# Page
>> Begin

Shanghai Shenhua has outraged its support by announcing it will play its CFA cup games this season in the city of Wuhu in Anhui province. The club confirmed the plan on its offical weibo, and Sina Sports quoted anonymous figures who said moves were afoot to have Shenhua play all of its games in the city next season.
The report also quoted a local government offical who demonstrated his utter lack of understanding of football culture, by saying Shenhua did “not only belong to Shenhua fans, but to the fans from all over the entire country.” The official said preparation work was underway and that Wuhu was warmly welcoming Shenhua to the city’s Olympic Stadium for its match in the CFA cup against Yanbian of the second tier China League, on September 21.
The CFA cup was resuscitated this year after an absence of five years because of a lack of sponsorship, and, allegedly, a lack of space in the fixture calendar due to the Olympics, an event which lasted only a few weeks.

>> End

# Source material
>> Begin

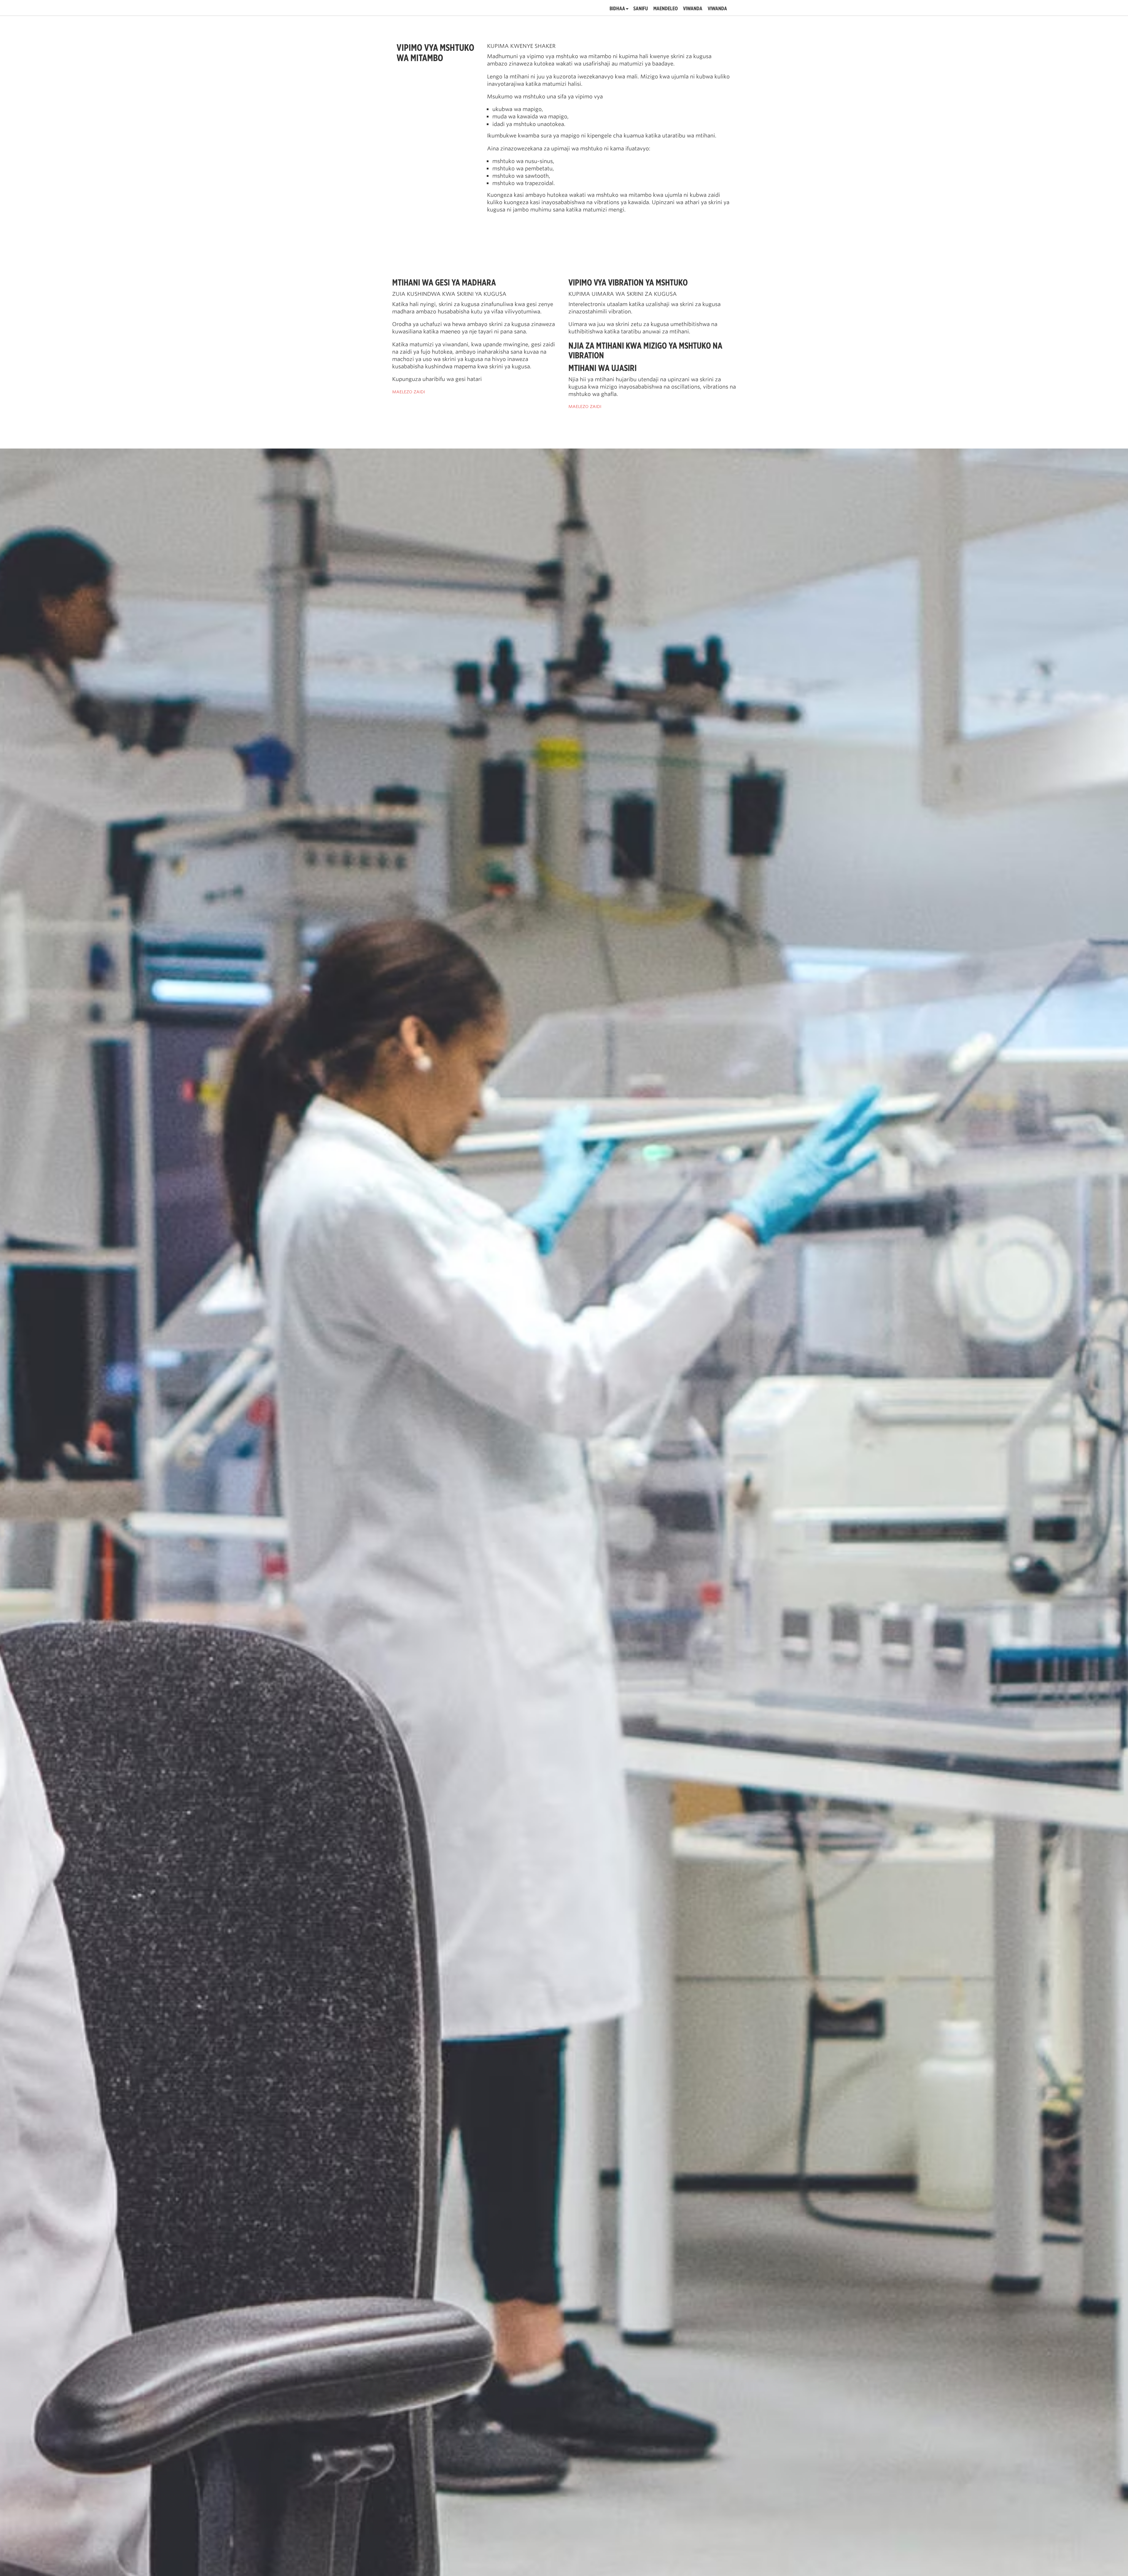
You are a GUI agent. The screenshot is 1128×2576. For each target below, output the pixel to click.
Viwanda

>> End

# Required actions
a) Write out the Shenhua article word for word from "The report also" to "a few weeks.".
b) According to the Shenhua article, which team will Shenhua face in its CFA cup match at Wuhu's Olympic Stadium?
The material comes from a different source than the Shenhua article.

# Responses to the tasks
a)
The report also quoted a local government offical who demonstrated his utter lack of understanding of football culture, by saying Shenhua did “not only belong to Shenhua fans, but to the fans from all over the entire country.” The official said preparation work was underway and that Wuhu was warmly welcoming Shenhua to the city’s Olympic Stadium for its match in the CFA cup against Yanbian of the second tier China League, on September 21.
The CFA cup was resuscitated this year after an absence of five years because of a lack of sponsorship, and, allegedly, a lack of space in the fixture calendar due to the Olympics, an event which lasted only a few weeks.

b) Yanbian, of the second-tier China League.